Exercise objective:
A word-for-word retyping of the listing below is required, with the pictures dropped.

Raw data:

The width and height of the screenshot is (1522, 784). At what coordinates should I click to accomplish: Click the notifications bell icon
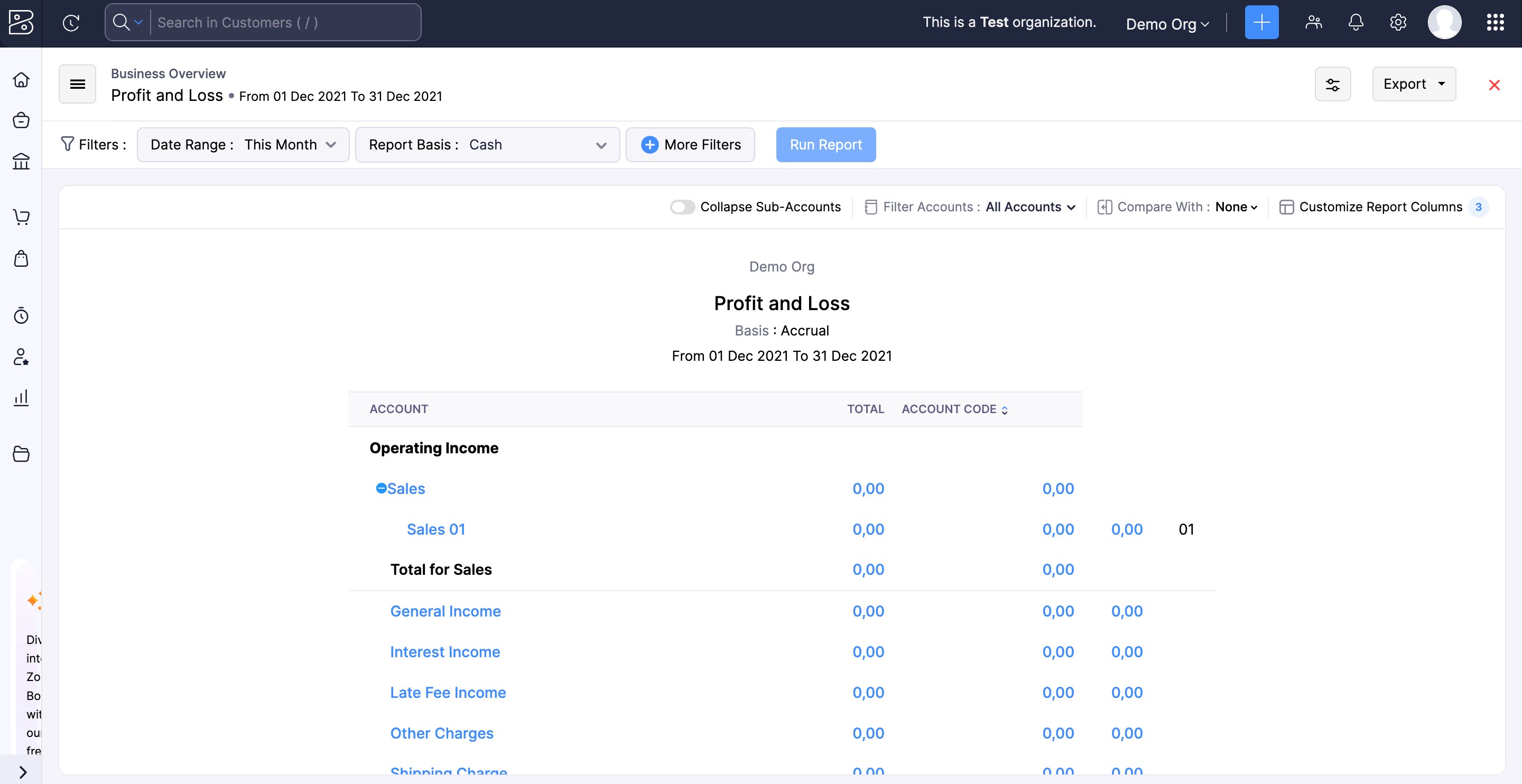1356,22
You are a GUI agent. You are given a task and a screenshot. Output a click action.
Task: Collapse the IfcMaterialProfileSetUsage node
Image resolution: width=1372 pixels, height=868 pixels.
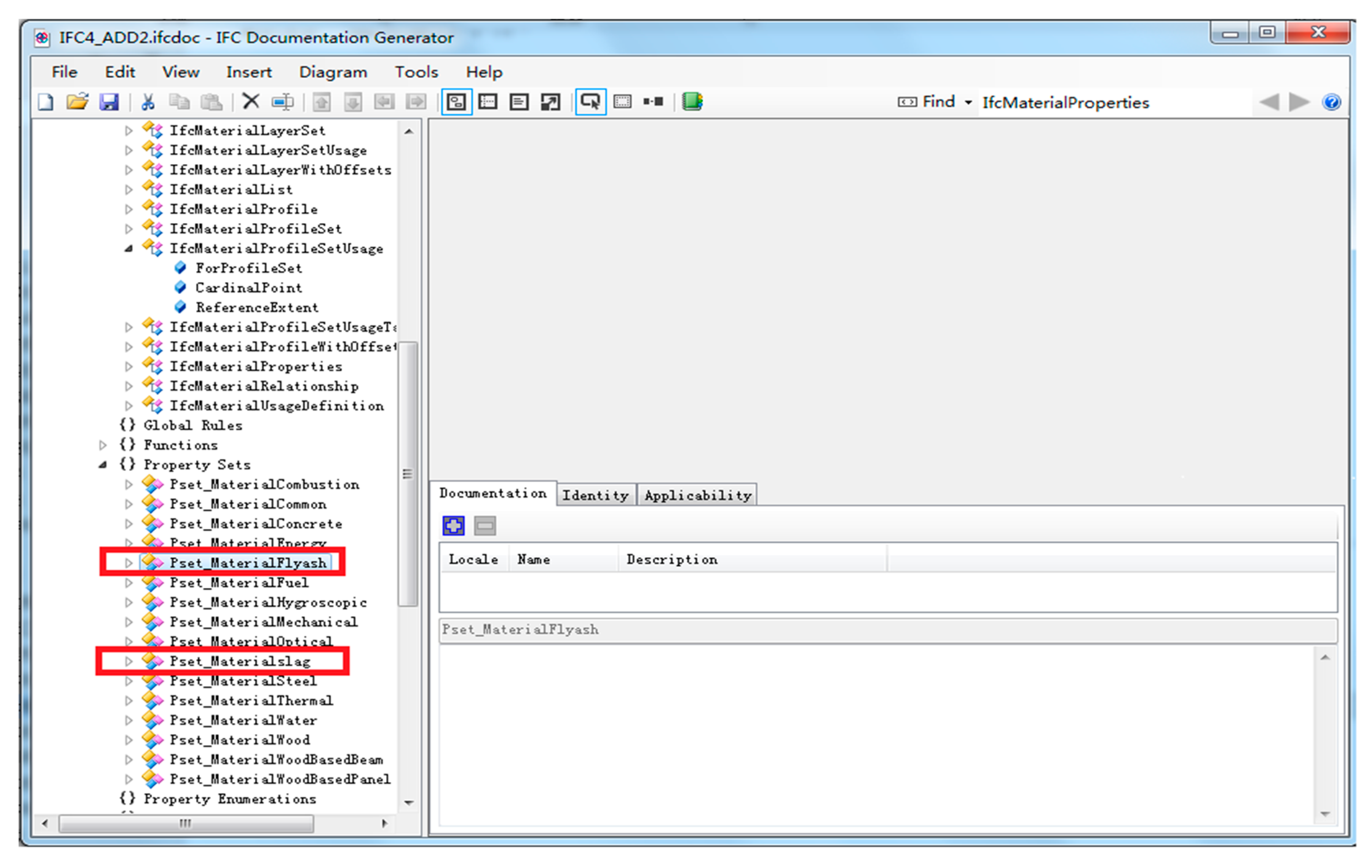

Answer space:
The width and height of the screenshot is (1522, 784). At what coordinates should I click to accomplish: Click the notifications bell icon
1356,22
You are a GUI agent. You are given a task and a screenshot. Output a click action.
Task: Collapse the IfcMaterialProfileSetUsage node
Image resolution: width=1372 pixels, height=868 pixels.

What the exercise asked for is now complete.